Ketika menjumpai muramnya UMKM di pedesaan, kampus akan lebih gagah dengan menyentuh mereka dalam soalan SDM, keuangan dan permodalan bahkan pasar. Petani dan UMKM kita jago di urusan produksi tapi merasa kesulitan saat dihadapkan dengan perkara pemasaran produk maupun hasil lainnya.

Pada relasi ini kampus bisa mengintervensi dengan model edukasi bisnis on line. Karena sekarang era digitalisasi dan otomatisasi. Viralisasi produk lewat media sosial pada era sekarang menjadi pilihan jitu untuk meraup keuntungan secara cepat dan mudah.

Karena di desa itu potensinya tak sedikit, seperti di satu desa tak menutup kemungkinan terdapat beberapa usaha ekonomi produktif atau UMKM dengan beragam produk dan usahanya yang sifatnya masih rintisan (startup), kecil, menengah bahkan barangkali ada yang sudah meneguhkan sebagai industri besar, sehingga mampu membangun lapangan kerja bagi masyarakat di lingkungannya.

Belanja Masalah

Tatkata UMKM desa tersebut bergejolak dengan susahnya mencari pembeli, mendapatkan pasar, maka tak ada jeleknya kampus bisa mengedukasi desa dengan mendirikan co working space atau semacam kantor bersama dengan layanan prima tentunya. Di sini ada klinik usaha, bantuan networking dan problematik lainnya.

Ekspketasinya, lebih hemat dan cepat dalam urusan pemesanan dan pemasaran produk atau order lainnya. Karena di sini menyediakan orang-orang yang punya kompeten dan terkoneksi dengan seluruh sentra atau titik-titik usaha.

Kolaborasi

Atau kampus bisa kolaborasi dengan mendatangkan best practice, seperti BUMDes Ponggok Klaten, BUMDes Pujon Malang yang mampu meraup pendapatan tak kurang Rp 1 milyar per tahun. Undang juga para inventor teknologi yang relevan dengan kebutuhan masyarakat desa.

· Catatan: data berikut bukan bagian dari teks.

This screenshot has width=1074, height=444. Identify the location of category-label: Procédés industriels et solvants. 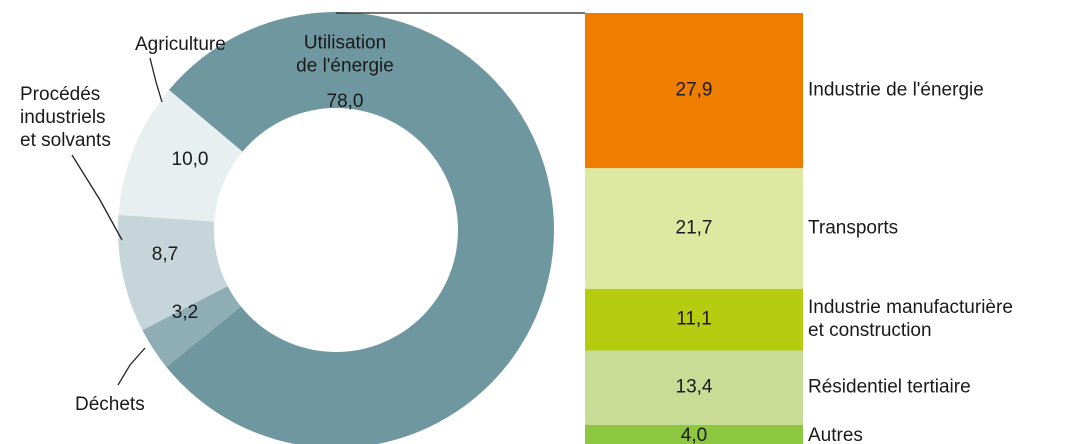
(66, 118).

Misalnya desa sentra kelapa, maka di sana butuh pengurai sabut kelapa, pengolah daging kelapa, pengolah tempurung kelapa, produk gula kelapa pun bisa dibikin dengan taste original atau sudah adukan dengan bahan lain. Atau lagi, di tengah krisi air (kekeringan) belakangan ini, kampus Unnes bisa menerjunkan mahasiswa KKN dalam rangka tanggap bencana. Kampus bisa menghandel itu semua. Di sini caring atas desa dipertaruhkan dengan nama besar kampus yang diharapkan well educated, high attittude.

Guna membangun desa yang terbuka, bisa juga kampus mendorong dan menggerakkan barisan profesor, master, sarjana maupun mahasiswanya turun gunung tak cuma saat KKN sebagai dosen pembimbing belaka.